Eye Gaze as an Indicator of Teacher Expertise

Papers in this Special Issue used eye tracking to study teacher expertise, or “professional vision” of teachers by presenting videos depicting classroom events and student behavior (Seidel et al., this issue; Wyss et al., this issue) or by examining teacher’s eye gaze behavior in an actual instructional context (Pouta et al., this issue). Eye tracking has long been utilized to study expert behavior in different domains, such as chess and radiology (Gegenfurtner et al. 2011; Reingold and Sheridan 2011), and recently also in teaching (Beach and McConnel 2019) and education (Jarodzka et al. 2017). Reingold and Sheridan (2011) suggested that eye movements are sensitive to two particular aspects of expert behavior: superior domain-related perceptual skills and tacit domain-relevant knowledge. First of all, superior domain-related perceptual skills means that experts are able to perceive larger patterns and form more holistic impressions than novices. Second, the tacit knowledge that the experts have is reflected in their eye movement behavior but is not necessarily available for conscious thought. An example is that whereas novices may not fixate an abnormality nor detect it in a radiological image, expert radiologists may fixate it but fail to report detecting it.

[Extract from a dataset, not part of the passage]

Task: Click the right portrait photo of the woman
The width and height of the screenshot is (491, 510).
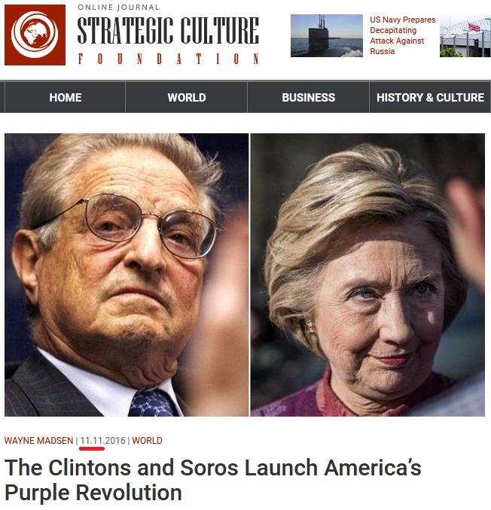Action: [367, 275]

The studies included in this Special Issue provide some evidence about the nature of the domain-specific perceptual skills of expert teachers. Seidel at al. (this issue) report that expert teachers show a different pattern of eye movements while evaluating students’ profiles on a video than novices: they tend to make more fixations on uninterested, underestimated, and struggling students. Unfortunately the statistical evidence is rather weak. The results by Wyss et al. (this issue) also demonstrate expertise effects in eye movements. When asked to freely view a classroom video scene in which a “critical incident” happens, expert teachers made more fixations on the student who is disrupted during the critical incident than novices. A more detailed analysis revealed that the six expert teachers who reported noticing the critical incident made more fixations and spent longer time looking at the student during the incident than participants who did not report noticing the incident. These results suggest that (at least some) expert teachers seem to show domain-specific perceptual skills and be able to attend to relevant information. Moreover, these experts are consciously aware of what they are looking at.

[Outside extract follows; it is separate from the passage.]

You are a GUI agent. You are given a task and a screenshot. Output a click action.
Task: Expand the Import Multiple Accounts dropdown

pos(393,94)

In contrast, Pouta and colleagues (this issue) did not find expertise effects in eye gaze behavior. Pouta and colleagues utilized mobile eye tracking to study how expert and novice teachers interact with students in a math instruction setting. Both groups seemed to engage in “checking in” on the student—as indicated by gaze shifts from the materials to the student and then back to the materials—during instruction episodes. However, experts used more supporting instructions whereas novices used mainly non-supporting instructions, resulting in experts making more “checking in” during supporting and novices during non-supporting instructions.

The studies included in this Special Issue have looked at the perceptual skills of experienced teachers in very different contexts, and thus, it is not surprising that the results do not form a unified view of what “expert teacher vision” is. When the task is to evaluate student profiles (Seidel et al., this issue), different types of things are likely to be relevant than when the task is to freely observe the classroom situation (Wyss et al., this issue), or when the teacher is interacting with the student (Pouta et al., this issue). It’s been known since the seminal study by Yarbus (1967) that eye gaze patterns are heavily influenced by task specifications, and thus, the manifestations of expert teachers’ improved perceptual skills in a classroom setting are likely to be task and context specific (Gegenfurtner et al. 2011). In some contexts, expertise might mean having a greater perceptual span and being able to perceive larger patterns (e.g., Reingold and Sheridan 2011), whereas in other contexts, experts might focus on smaller or fewer relevant areas in the visual environment (e.g., Wolff et al. 2016). Thus, it is important to consider the specific task and the context in which it is performed when examining expertise effects in eye movements (see Jarodzka et al. 2017).

The issue of context specificity is addressed in the theoretical paper by Wolff et al. (this issue), which introduces “classroom management scripts” to conceptualize the differences between expert and novice teachers. Their model provides a view of how the knowledge structures and cognitive processes of an expert teacher might differ from that of a novice, resulting in different situational awareness and decisions of how to act in a given classroom situation. Experts are assumed to engage in automatic scanning of the visual environment for relevant cues, and to be driven by top-down control of eye movements guided by their knowledge. These assumptions are in line with the idea that sometimes experts demonstrate a greater perceptual span, whereas in some situations, experts focus only on relevant areas in the visual environment. According to the model, it depends on the classroom event representation the teacher has formed in the situation.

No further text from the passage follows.